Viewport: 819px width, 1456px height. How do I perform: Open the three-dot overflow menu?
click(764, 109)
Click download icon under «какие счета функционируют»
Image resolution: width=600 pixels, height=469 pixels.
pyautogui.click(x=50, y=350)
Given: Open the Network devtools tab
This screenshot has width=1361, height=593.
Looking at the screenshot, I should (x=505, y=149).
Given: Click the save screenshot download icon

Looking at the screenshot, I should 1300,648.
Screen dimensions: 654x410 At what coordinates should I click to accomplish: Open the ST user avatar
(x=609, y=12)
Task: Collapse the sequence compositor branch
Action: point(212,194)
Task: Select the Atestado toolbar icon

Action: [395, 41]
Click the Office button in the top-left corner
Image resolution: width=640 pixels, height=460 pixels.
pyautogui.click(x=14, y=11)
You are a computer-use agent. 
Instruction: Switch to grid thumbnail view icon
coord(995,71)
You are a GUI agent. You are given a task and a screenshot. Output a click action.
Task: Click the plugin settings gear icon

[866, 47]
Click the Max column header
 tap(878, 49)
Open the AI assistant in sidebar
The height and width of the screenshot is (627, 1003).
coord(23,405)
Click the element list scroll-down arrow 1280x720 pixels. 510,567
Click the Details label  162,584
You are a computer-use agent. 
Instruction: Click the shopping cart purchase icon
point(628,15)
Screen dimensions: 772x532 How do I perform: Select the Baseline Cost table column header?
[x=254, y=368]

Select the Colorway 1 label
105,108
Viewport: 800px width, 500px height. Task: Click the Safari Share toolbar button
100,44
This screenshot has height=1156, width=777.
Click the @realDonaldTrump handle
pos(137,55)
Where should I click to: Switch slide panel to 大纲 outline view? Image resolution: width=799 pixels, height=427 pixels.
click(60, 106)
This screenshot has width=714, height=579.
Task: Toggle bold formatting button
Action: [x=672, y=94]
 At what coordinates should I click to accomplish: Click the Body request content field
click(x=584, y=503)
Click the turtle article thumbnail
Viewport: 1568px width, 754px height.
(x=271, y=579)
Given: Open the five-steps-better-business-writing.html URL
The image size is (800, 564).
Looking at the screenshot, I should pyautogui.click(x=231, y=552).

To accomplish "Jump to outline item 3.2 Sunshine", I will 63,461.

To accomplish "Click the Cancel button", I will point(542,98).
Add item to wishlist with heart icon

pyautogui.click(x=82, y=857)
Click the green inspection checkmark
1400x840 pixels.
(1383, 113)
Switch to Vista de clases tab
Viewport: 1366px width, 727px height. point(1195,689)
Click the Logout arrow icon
----------------
## Task statement
Whenever a line in the entries holds the word "arrow", copy that line.

## Response box
Click the element list scroll-down arrow 1280x720 pixels. 510,567
Click the Logout arrow icon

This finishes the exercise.